Kurzauftrag —
Gib aus dem Artikel zum Reuß-Prozess den Abschnitt wörtlich wieder, der mit „Am heutigen Dienstag“ beginnt und mit „Anklage in Zweifel.“ endet.

Dokumentauszug —
--------

Heinrich XIII. Prinz Reuß steht unter anderem wegen Hochverrats vor dem Oberlandsgericht Frankfurt am Main. Bildrechte: picture alliance/dpa | Boris Roessler

Reichsbürger "Deep State" vs. "Allianz": Welche Rolle Verschwörungserzählungen im Reuß-Prozess spielen

21. Mai 2024, 06:18 Uhr

Am heutigen Dienstag beginnt in Frankfurt der Prozess um Heinrich Reuß. Nach Recherchen von MDR Investigativ spielen dabei Verschwörungsnarrative eine zentrale Rolle. Einer der Anwälte zieht deswegen die gesamte Anklage in Zweifel.

Sie sollen einen bewaffneten Angriff auf den Bundestag und einen Umsturz geplant haben. Deswegen stehen ab Dienstag neun mutmaßliche Verschwörer um Heinrich XIII. Prinz Reuß vor dem Oberlandesgericht in Frankfurt am Main. Die Bundesanwaltschaft wirft der Gruppierung Hochverrat sowie die Gründung einer terroristischen Vereinigung vor. Reuß ist - neben dem ehemaligen Offizier der Bundeswehr Rüdiger von P. - als Rädelsführer angeklagt.

Insgesamt müssen sich 26 Männer und Frauen vor Gericht verantworten. Darunter mehrere ehemalige Soldaten und Polizisten sowie eine ehemalige AfD-Bundestagsabgeordnete. Wegen der hohen Anzahl an Angeklagten, findet das Strafverfahren parallel an drei Gerichtsstandorten statt. Ein Prozess in Stuttgart hat bereits begonnen. Ein dritter soll in München starten.

--------

Angezeigte Daten —

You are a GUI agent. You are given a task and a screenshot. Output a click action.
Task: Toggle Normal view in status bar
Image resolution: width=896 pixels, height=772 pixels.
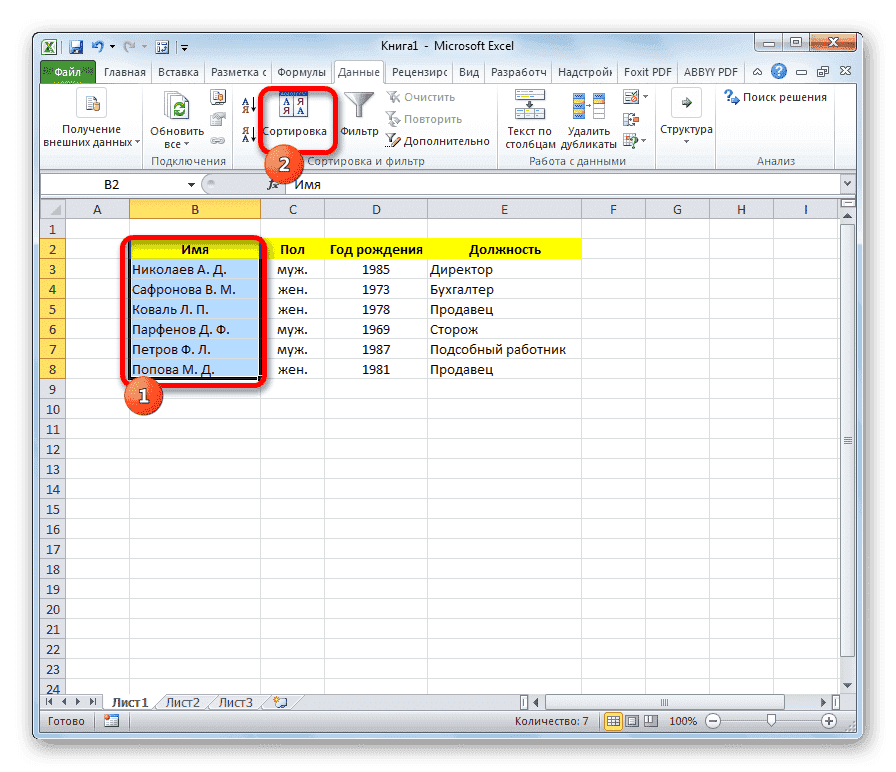coord(613,720)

--------

Gelöste Aufgabe —
Am heutigen Dienstag beginnt in Frankfurt der Prozess um Heinrich Reuß. Nach Recherchen von MDR Investigativ spielen dabei Verschwörungsnarrative eine zentrale Rolle. Einer der Anwälte zieht deswegen die gesamte Anklage in Zweifel.